Updated

Cigarette manufacturers will no longer be able to get away with marketing gimmicks like labeling their butts "light" and "low tar" if the Justice Department gets their way.

The DOJ is proposing strict new provisions for cigarette pack labeling including requiring graphic health warnings on 50 percent of the label, which would have to be black and white only.

Advertisements would also have to be covered in warnings and in-store promotions for giveaways and rebates would be prohibited.

Under the rules, companies will have to pay for anti-smoking efforts, like a toll-free "quit line" for people trying to stop smoking. Justice would also like to ban cigarette vending machines, often seen as a means for underage smokers to get cigarettes.

Tobacco companies are calling the proposals absurd, insisting only Congress can make the rules.

"It's as if a group of lower-level bureaucrats got together in a back room and tried to dream up the most outrageous things they could ask for," said Mark Smith, a spokesman for Brown & Williamson Corp., manufacturer of 12 brands of cigarettes including Kool, Pall Mall Filtered, Lucky Strike, Capri and Viceroy.

Philip Morris vice president William Ohlemeyer calls the restrictions an unconstitutional impediment to free speech that demonstrates that the Justice Department is trying to legislate its way out of going to court.

"It's fairly absurd for the government to suggest they can use a lawsuit of this type to make these kind of requests," Ohlemeyer said. "If there's going to be regulation of Philip Morris or any other tobacco company, it ought to come from Congress."

The battle between the government and tobacco has been ongoing for several years. In 1996, the Food and Drug Administration tried to stop cigarette sales to minors, but the Supreme Court struck down the rule, saying the FDA didn't have the authority to create laws. Congress later prohibited cigarette sales to minors.

In 1998, the states settled a lawsuit with the tobacco companies for $246 billion that included restricting advertising toward teenagers including animated characters like R.J. Reynolds' Joe Camel.

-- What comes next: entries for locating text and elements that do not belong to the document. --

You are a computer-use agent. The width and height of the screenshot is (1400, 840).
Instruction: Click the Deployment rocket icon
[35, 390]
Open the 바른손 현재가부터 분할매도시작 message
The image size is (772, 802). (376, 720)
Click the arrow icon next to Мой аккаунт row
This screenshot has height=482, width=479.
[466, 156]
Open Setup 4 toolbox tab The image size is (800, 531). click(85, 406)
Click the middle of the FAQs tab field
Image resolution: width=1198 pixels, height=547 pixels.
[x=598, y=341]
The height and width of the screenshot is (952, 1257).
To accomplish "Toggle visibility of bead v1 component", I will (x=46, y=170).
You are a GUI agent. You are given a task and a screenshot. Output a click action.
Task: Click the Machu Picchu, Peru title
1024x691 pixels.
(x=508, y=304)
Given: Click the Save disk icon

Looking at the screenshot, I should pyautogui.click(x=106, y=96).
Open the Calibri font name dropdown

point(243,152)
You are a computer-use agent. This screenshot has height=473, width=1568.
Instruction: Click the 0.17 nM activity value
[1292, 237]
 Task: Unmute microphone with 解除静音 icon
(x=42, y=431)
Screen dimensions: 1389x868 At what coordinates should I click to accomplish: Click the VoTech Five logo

The Clinton administration also filed suit against the tobacco companies, seeking damages for fraudulent practices. The Bush administration inherited the the lawsuit, which the Justice Department seeks to settle to the chagrin of anti-smoking groups

The talks went nowhere and now anti-smoking groups like what they are seeing from the latest Justice Department proposals.

"While the remedies appear to be strong, the devil will be in the details," said William Corr, executive vice president of the Campaign for Tobacco-Free Kids. "Any remedy must be comprehensive and free of the loopholes that the tobacco industry has always been so adept at exploiting in order to continue business as usual."

Cheryl Healton, president and chief executive officer of the American Legacy Foundation, an anti-smoking group, said she would prefer the Food and Drug Administration to regulate tobacco rather than have standards imposed by a judge. "But absent that, this will do," she said.

The Associated Press contributed to this report.